Data items:

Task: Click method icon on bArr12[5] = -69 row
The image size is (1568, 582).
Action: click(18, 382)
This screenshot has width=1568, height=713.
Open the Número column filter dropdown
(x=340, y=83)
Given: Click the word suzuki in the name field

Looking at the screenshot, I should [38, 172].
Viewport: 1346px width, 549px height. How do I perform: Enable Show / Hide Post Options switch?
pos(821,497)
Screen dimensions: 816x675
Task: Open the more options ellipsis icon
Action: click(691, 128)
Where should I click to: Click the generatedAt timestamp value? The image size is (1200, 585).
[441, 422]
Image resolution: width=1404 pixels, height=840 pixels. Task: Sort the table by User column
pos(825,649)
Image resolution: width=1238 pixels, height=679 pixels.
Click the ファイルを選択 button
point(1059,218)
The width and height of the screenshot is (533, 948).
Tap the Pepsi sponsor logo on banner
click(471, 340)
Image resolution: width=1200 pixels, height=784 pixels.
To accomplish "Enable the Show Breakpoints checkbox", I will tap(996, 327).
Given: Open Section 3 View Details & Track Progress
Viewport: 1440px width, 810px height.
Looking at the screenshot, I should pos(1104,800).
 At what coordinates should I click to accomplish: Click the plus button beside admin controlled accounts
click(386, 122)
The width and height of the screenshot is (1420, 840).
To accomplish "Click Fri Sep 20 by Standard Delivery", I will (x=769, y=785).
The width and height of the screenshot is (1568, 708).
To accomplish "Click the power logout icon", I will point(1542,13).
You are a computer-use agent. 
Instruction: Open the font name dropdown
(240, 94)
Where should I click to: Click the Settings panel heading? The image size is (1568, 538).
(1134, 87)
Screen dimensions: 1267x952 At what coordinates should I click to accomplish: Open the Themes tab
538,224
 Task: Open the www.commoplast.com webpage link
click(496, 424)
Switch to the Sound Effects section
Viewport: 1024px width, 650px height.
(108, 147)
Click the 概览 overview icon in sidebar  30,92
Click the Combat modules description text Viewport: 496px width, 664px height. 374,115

Aim of the exercise:
Which lines in the items above contain the string "Viewport"? Return each of those lines in full.

Result for this exercise:
Viewport: 1346px width, 549px height. How do I perform: Enable Show / Hide Post Options switch?
Viewport: 1440px width, 810px height.
Viewport: 1024px width, 650px height.
Click the Combat modules description text Viewport: 496px width, 664px height. 374,115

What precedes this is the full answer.